WHAT YOU SHOULD DO
Could you write out the lines below exactly, beginning with the first and finishing with the one that contains "You are a computer-use agent. Screen"?
**** PROVIDED MATERIAL ****
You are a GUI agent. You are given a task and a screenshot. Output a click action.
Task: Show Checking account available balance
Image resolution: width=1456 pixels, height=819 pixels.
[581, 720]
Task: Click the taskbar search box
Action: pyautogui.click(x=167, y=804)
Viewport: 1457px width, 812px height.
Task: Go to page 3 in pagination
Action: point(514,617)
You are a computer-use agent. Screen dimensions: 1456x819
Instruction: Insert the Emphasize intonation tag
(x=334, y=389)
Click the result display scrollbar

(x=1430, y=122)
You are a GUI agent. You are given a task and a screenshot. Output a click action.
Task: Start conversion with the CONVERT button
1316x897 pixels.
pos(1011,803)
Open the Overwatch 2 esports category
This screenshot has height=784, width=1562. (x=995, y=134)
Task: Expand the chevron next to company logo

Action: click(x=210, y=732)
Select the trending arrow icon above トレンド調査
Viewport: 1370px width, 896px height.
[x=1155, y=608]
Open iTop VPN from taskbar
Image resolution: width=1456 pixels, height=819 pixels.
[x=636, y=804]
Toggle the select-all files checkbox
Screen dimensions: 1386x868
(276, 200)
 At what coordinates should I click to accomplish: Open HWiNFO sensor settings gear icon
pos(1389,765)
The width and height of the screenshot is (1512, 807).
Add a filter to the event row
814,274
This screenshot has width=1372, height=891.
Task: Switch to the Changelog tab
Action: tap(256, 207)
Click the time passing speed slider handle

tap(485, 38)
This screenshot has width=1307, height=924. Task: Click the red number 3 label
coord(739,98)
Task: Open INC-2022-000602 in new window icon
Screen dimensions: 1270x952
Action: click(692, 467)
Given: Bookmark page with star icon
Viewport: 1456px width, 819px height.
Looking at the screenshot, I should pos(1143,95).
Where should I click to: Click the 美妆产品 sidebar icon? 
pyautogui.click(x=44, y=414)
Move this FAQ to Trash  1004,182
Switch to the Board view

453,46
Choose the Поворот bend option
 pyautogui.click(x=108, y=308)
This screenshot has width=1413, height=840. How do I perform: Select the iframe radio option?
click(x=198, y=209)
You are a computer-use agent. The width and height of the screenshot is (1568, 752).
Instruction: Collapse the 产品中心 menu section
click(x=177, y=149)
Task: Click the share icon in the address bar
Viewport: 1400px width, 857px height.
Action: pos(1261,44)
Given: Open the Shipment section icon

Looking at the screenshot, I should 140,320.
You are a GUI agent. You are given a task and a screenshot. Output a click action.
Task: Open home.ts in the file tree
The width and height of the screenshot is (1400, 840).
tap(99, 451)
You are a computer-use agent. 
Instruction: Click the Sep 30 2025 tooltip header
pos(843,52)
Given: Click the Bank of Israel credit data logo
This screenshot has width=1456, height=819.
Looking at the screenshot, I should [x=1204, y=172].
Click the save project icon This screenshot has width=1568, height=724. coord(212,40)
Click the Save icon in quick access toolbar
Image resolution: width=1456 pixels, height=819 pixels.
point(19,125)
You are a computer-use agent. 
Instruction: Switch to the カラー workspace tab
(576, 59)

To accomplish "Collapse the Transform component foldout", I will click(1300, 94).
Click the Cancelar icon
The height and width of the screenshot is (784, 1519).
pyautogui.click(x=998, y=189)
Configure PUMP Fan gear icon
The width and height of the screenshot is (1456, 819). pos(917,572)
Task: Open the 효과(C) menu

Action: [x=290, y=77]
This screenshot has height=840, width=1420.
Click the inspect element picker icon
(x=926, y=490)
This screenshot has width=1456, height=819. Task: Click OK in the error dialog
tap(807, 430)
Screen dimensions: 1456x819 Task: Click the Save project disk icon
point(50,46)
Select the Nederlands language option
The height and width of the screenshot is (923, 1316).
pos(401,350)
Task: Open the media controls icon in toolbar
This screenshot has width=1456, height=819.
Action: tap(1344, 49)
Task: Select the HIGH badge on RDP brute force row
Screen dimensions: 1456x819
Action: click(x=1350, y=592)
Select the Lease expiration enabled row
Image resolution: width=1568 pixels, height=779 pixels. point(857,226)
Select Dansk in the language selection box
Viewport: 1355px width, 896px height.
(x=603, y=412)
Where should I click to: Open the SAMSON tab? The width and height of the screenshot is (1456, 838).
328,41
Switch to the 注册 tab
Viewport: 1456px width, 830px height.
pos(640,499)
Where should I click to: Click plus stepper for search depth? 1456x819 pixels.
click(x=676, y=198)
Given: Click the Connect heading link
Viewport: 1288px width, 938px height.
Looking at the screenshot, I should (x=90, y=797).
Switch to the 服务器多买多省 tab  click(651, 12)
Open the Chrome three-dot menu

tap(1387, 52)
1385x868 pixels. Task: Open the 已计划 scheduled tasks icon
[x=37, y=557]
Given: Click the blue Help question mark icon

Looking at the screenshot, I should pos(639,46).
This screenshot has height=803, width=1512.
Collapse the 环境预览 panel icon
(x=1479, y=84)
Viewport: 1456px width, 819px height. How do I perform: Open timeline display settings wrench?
****
TASK RESULT
You are a GUI agent. You are given a task and a screenshot. Output a click action.
Task: Show Checking account available balance
Image resolution: width=1456 pixels, height=819 pixels.
[581, 720]
Task: Click the taskbar search box
Action: pyautogui.click(x=167, y=804)
Viewport: 1457px width, 812px height.
Task: Go to page 3 in pagination
Action: point(514,617)
You are a computer-use agent. Screen dimensions: 1456x819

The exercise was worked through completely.